En febrero de 2020, USCIS y el Departamento de Estado de los EE.UU. comenzaron a exigir a los solicitantes que siguieran las nuevas reglas de carga pública.

El 13 de abril de 2020, los funcionarios que representan a Nueva York, junto con Vermont y Connecticut, pidieron al Tribunal Supremo que suspenda las reglas de carga pública hasta que termine la emergencia de Coronavirus.

En su solicitud, los funcionarios estatales argumentaron que la regla de carga pública tiene el efecto de desalentar a los no ciudadanos a buscar atención médica, incluidas las pruebas y el tratamiento para el Coronavirus.  Dejar la regla de la carga pública en este momento “hace más probable que los inmigrantes sufran enfermedades graves si se infectan y transmiten el virus sin darse cuenta a otros, riesgos que aumentan porque los inmigrantes constituyen una gran proporción de los trabajadores esenciales que continúan interactuando con el público.”

El 24 de abril de 2020, el Tribunal Supremo denegó las solicitudes, pero indicó que los peticionarios podían presentar mociones en el tribunal federal de distrito. Parece que los funcionarios que representan a los retadores estatales probablemente presentarán una moción en el tribunal de distrito.

Inmigrantes Detenidos y COVID-19

En las últimas semanas, Coronavirus (o COVID-19) ha causado estragos a lo largo de los Estados Unidos. Una población altamente vulnerable en este momento incluye inmigrantes que están detenidos.

Mientras el Procurador General William Barr ordenó la liberación de los presos federales médicamente vulnerables, el Servicio de Inmigración y Control de Aduanas (ICE, por sus siglas en inglés) aún tiene que hacer un esfuerzo nacional para hacer lo mismo para los más de 34,000 inmigrantes detenidos en todo el país. El sesenta por ciento de estos inmigrantes detenidos no tienen antecedentes penales y sólo están detenidos por violaciones de inmigración.
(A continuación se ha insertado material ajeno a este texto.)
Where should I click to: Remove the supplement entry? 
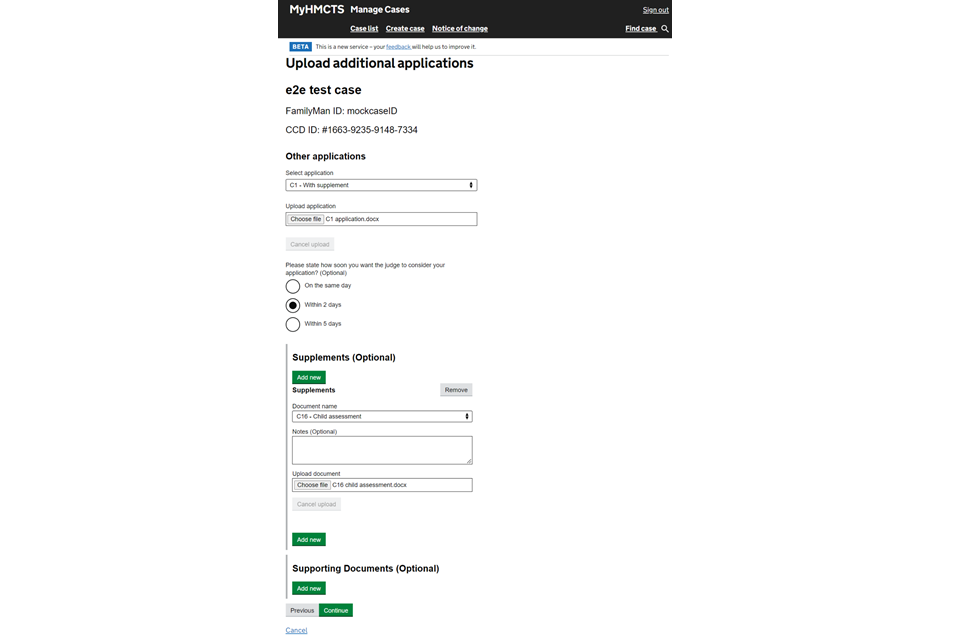pos(456,390)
La Administración Trump está poniendo en riesgo a los detenidos inmigrantes al no exigir su liberación. Según Amnistía Internacional, “ICE y sus instalaciones de detención no han podido proporcionar adecuadamente jabón y desinfectante ni han introducido el distanciamiento social. Tampoco ha detenido las transferencias innecesarias de personas entre instalaciones en interés de la salud pública, transportando rutinariamente a miles dentro y fuera de las instalaciones.”

ICE también ha seguido subestimando el número de detenidos que han estado expuestos o contrajeron COVID-19. Amnistía Internacional ha recibido informes de “casos sospechosos de COVID-19 y bloqueos en múltiples instalaciones de ICE, donde los abogados dijeron que los funcionarios de ICE se negaron a comentar sobre las situaciones de salud.”

La Unión Estadounidense de Libertades Civiles (ACLU) de Michigan presentó una demanda federal esta semana, exigiendo la liberación de detenidos inmigrantes en la cárcel de los condados de Calhoun, Monroe y St. Clair. La abogada sénior, Miriam Aukerman, ha dicho que “el distanciamiento social y la higiene estricta son prácticamente imposibles en un entorno de detención”.

Uno de los detenidos que dio testimonio de la demanda es Gener Alejandro Chinchilla-Flores, un ciudadano costarricense de 36 años que ha estado detenido en la cárcel de los condados de Monroe desde el 25 de febrero de 2020. Ha informado que “numerosos internos están tosiendo y han reportado una infestación de gusanos.”

José Nicolás Chávez-Vargas, un ciudadano mexicano de 50 años que ha estado detenido en la cárcel del condado de Monroe desde el 20 de febrero de 2020, también dio testimonio, afirmando: “Todos duermen en dormitorios que albergan a aproximadamente 100 personas, con aproximadamente 50- 60 literas por dormitorio. Las camas están separadas entre 3 y 4 pies entre sí. La gente continúa comiendo sus comidas comunalmente, varias veces al día.”

Mientras ICE continúa deteniendo a inmigrantes en detención, otras cárceles del condado, incluido Wayne, han liberado a todos los prisioneros sin casos de delitos graves y que no representan un riesgo para la seguridad pública.

Si bien está claro que la detención de inmigrantes podría provocar la muerte de muchos detenidos debido a la propagación de COVID-19, queda por ver qué medidas tomará ICE, si corresponde, para proteger la salud y la seguridad de esta población vulnerable.